Computerized seizure detection in newborns recently has been described with seizure detection rates at greater than 70% accuracy, with a false detection rate of 1.7/hour. A confirmatory study revealed similar findings. This may be a helpful tool in long-term monitoring of the newborn. Investigations into the nonlinear dynamics of neonatal EEG suggest different measurable levels of complexity of activity during different stages of sleep and with maturation. This may aid in state and maturation classification. ^[9]

Classification of the record as normal or abnormal is the most important step in interpreting a neonatal record. ^{[10, 11, 12]} If the record is abnormal, a list of abnormal features is reported.

Impression takes into account the classification made, abnormal features, and patient's history (including use of medications and findings prior to EEG testing). Even in neonates, barbiturates and benzodiazepines may cause diffuse beta activity and should not be interpreted as a seizure or abnormal record.

Follow-up examinations may be suggested if the examination is technically difficult or technically unsatisfactory, maturation of the neonate is inconsistent with the EEG findings, or results of therapeutic interventions are analyzed.

Table 2. Interpretation of the Neonatal EEG (Open Table in a new window)

Prognosis based on EEG findings may also be helpful to relay in the impression. For a description of prognostication see the reference by Holmes and Lombroso. ^[13]

See the list below:

• Postconceptional age and topography

  • Determination of postconceptional age

  • Topography

    • Confirm head position.

    • Confirm the location of scars or intravenous lines.

    • Confirm any edema.

• Artifacts

  • Locate artifacts.

  • Describe artifacts.

• Identification of sleep and wake states

  • Determine cycling through awake, quiet, and active sleep states.

  • Analyze the distinctness of the changes in sleep state.

  • Determine and evaluate the duration of each sleep state.

  • Determine the presence of a quiet sleep pattern, TD, TA, or high-voltage slow wave.

    • Evaluate noncerebral physiological patterns and determine whether they are consistent with quiet sleep.

    • Determine whether the EEG pattern is appropriate for postconceptional age.

  • Determine whether REM sleep is continuous.

    • Determine whether noncerebral physiological patterns are concordant with quiet sleep.

    • Determine whether the pattern is appropriate for postconceptional age.

• Feature extraction

  • Determine whether abnormalities in quiet sleep, active sleep, or wakefulness are present.

  • Determine amplitude.

  • Determine continuity.

  • Determine frequency.

  • Determine synchrony.

  • Determine maturation.

  • Note any paroxysmal abnormalities.

    • Interictal

    • Ictal

• Classification of the record

  • Determine whether normal or abnormal.

  • Determine the clinical correlation.

  • Determine the need for follow-up.

Given entries:
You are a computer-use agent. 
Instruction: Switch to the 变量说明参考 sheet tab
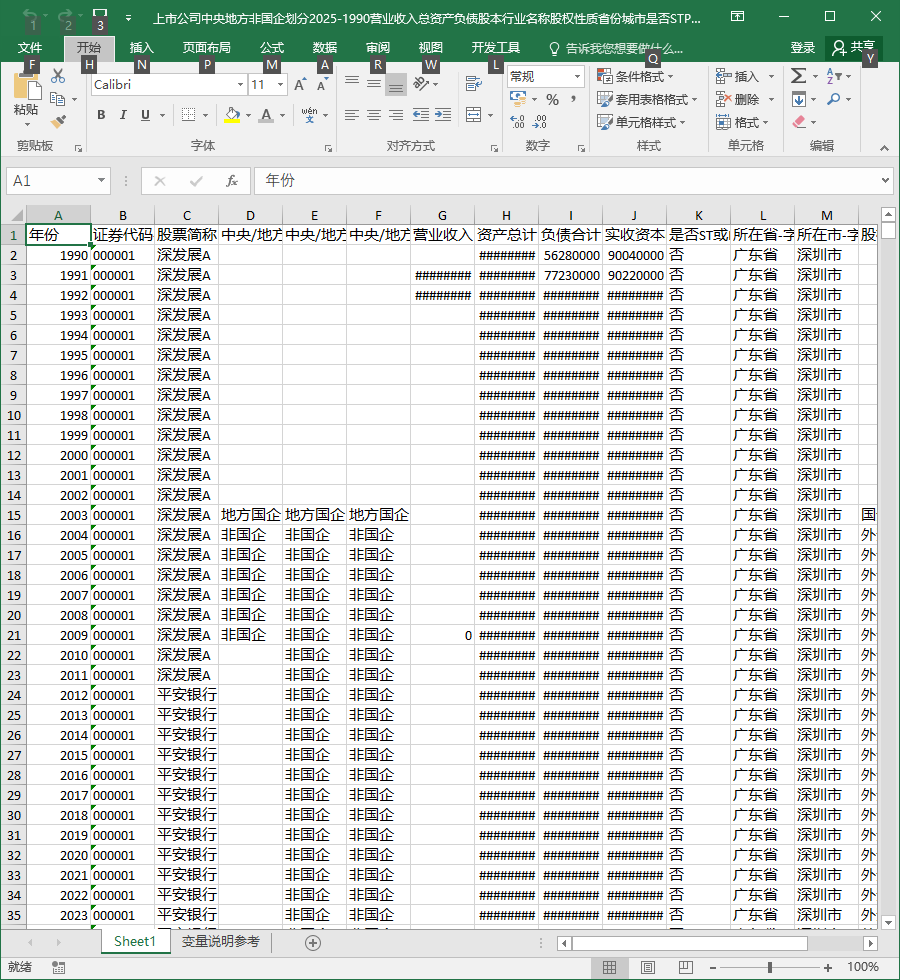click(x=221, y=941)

...

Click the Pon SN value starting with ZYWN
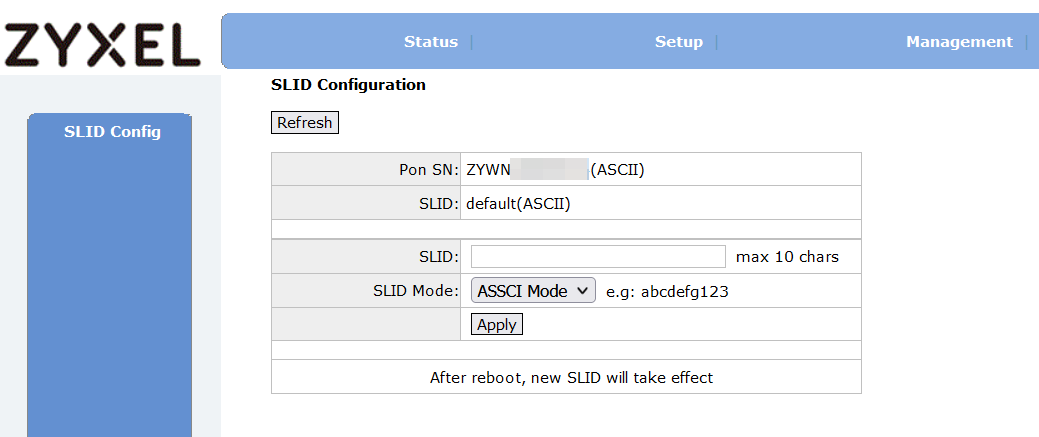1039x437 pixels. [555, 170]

Task prompt:
Decide whether each statement below agrees with the neonatal EEG excerpt at the top of the page. Answer yes or no for each, and quote the words of the excerpt that decide it.
1. Computerized seizure detection in newborns has been described with a false detection rate of 1.7 per hour.
2. In neonates, diffuse beta activity caused by barbiturates and benzodiazepines should be interpreted as a seizure.
3. A follow-up examination may be suggested when the neonate's maturation does not match the EEG findings.

Answer space:
1. Yes: "with a false detection rate of 1.7/hour"
2. No: "should not be interpreted as a seizure or abnormal record"
3. Yes: "maturation of the neonate is inconsistent with the EEG findings"